どうしたのかと後ろを振り返ると、彼女は粛々と呟いた。
「面接の合格、おめでとうございます」
改めてお祝いの言葉を頂戴した。
おかげで目元が熱くなった。
「いやもう、本当にありがとうございます。めっちゃ嬉しいッス」
一生なれないと思ってたよ、正社員。だって、正しい社員なんだよ。これから歩む先が人として正しいことを保証してくれているようで、とても嬉しい気持ちである。マグロ漁船とか、絶対に誤ったルートだもの。

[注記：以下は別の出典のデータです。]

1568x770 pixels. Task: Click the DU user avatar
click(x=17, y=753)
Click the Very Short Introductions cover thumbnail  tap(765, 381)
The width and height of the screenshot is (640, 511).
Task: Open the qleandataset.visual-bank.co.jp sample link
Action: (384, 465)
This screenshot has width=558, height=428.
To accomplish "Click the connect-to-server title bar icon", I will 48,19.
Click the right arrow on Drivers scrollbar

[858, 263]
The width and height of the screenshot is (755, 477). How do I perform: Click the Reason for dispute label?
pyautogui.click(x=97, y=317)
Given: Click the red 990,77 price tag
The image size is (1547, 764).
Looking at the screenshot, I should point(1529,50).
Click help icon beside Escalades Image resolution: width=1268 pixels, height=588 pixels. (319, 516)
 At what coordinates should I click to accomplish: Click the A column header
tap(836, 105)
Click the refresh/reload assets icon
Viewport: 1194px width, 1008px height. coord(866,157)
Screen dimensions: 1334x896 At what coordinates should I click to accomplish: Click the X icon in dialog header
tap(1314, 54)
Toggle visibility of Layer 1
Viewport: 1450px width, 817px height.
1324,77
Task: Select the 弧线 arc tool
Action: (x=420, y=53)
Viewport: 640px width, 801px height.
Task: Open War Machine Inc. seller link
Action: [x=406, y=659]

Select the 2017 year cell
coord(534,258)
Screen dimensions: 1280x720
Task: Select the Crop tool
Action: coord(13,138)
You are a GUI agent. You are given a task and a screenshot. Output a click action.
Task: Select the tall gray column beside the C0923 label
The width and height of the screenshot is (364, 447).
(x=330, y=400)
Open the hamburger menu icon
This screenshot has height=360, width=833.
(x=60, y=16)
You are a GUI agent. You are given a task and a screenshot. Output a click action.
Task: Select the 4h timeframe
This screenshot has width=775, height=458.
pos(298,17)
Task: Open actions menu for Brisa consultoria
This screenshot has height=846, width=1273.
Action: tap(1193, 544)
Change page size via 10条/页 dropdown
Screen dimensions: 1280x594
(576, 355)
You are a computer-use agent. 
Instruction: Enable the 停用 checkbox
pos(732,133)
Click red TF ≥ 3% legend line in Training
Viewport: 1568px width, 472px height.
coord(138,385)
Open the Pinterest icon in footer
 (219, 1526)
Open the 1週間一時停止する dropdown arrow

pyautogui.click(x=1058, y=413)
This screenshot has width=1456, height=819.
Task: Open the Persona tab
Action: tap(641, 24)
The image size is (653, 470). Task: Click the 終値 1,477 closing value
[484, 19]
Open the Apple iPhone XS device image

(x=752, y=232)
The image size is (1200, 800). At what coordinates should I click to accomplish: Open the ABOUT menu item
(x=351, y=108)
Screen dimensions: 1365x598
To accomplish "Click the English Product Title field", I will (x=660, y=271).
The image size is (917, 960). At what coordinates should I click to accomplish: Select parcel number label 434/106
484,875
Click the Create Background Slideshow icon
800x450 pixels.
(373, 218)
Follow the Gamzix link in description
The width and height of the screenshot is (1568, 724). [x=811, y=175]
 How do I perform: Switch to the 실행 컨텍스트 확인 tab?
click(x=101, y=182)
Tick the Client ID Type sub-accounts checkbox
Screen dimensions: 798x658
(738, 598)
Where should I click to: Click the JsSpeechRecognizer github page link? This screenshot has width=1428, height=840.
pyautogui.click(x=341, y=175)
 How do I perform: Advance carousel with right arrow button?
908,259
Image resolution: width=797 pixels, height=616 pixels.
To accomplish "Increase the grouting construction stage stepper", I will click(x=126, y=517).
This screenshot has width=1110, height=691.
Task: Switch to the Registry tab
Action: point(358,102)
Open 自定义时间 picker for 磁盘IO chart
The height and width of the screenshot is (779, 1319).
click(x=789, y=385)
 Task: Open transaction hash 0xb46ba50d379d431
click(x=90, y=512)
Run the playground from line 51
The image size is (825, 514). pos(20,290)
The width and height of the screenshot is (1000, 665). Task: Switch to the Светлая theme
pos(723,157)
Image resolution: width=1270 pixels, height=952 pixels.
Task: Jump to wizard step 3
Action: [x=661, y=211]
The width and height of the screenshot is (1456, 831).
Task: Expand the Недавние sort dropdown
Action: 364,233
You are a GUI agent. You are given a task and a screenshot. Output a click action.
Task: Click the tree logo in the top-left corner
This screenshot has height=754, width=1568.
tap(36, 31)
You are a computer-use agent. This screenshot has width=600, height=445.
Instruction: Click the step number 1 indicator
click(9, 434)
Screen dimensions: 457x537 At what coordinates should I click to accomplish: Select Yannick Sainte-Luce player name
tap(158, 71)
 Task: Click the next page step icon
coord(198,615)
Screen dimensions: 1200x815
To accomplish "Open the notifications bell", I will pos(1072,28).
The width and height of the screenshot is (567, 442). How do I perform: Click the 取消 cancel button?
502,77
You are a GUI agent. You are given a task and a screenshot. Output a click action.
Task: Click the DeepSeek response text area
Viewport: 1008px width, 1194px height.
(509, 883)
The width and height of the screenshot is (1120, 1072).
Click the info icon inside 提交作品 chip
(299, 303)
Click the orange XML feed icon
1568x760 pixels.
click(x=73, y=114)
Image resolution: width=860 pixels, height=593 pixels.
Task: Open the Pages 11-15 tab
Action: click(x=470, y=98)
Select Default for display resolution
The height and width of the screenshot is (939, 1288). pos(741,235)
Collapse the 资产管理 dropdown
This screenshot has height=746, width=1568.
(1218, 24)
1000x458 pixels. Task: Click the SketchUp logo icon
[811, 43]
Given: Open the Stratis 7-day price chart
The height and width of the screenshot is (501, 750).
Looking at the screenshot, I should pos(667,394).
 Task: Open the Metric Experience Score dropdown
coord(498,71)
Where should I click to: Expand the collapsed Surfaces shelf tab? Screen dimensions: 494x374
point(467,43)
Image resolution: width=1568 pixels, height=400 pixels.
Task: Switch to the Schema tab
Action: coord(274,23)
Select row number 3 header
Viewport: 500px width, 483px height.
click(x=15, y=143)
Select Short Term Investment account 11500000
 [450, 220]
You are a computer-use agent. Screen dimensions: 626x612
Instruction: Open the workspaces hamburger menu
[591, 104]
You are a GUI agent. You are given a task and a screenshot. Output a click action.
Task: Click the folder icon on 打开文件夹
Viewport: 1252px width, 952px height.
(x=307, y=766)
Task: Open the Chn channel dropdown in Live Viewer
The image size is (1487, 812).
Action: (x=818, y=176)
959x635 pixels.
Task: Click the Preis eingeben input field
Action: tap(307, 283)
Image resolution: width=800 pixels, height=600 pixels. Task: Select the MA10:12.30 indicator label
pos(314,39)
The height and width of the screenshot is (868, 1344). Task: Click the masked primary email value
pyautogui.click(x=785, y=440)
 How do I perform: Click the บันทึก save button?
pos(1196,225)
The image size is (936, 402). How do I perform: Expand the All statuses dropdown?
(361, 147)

自らの人生が、今まさに正しい道に軌道修正された気分。
「食事になさいますか? それとも先にお風呂に入りますか?」
「え? あ、じゃあ食事でお願いします」
明日は正社員が待っている。
正社員として勤める為には、英気を養わないといけない。ご飯をシッカリと食べて、十分に体力を付けて臨むべきだろう。幹部として取り立ててもらう為にも、絶対にミスはできないぞ。
ところで一つ疑問がある。
面接では自分の残念な身の上を語っただけなのだけれど、何が相手に響いたのだろう。身寄りのなさに同情してくれたのだろうか。もちろん、ムー大陸という単語は一度も出していない。それがNGワードであることは阿呆な自分でも理解できる。
まあ、いいか。
深く考えても仕方がないし、会社に馴染んだ後で聞いてみよう。
「承知しました」
「どもです」
「ところで、本日の献立に注文はありますか?」
「え? あ、それじゃあ、お肉柔らかめのカツ丼とか食べたいッス」
「お肉柔らかめのカツ丼ですか。分かりました、そのように致します」
「こ、細かいこと言っちゃってすみません」
「いいえ、そうした細かな指摘も非常に大切なことだと思います」
「うぃす……」
ムーちゃんってば、なんでもお願いを叶えてくれるの凄い。
これって出会って数日の間柄の人に言うことじゃない。
お願いした後になって気づく。
申し訳ない気分になる。
だけれども、気づけばいつの間にやら口が動いて、思ったことを口にしてしまうのごめんなさい。小さい頃から周りの人たちに指摘されて、今まで延々と生きてきたけれど、それでも治せない癖のようなものである。
何故なのだろう。
他の人たちは違うらしい。
ムーちゃん、本当にありがとうございます。
お肉柔らかめのカツ丼、今からとても楽しみです。
それを食べたら明日も、きっと頑張れる気がするんですよ。
丼の隅に紅生姜が多めだと嬉しいです。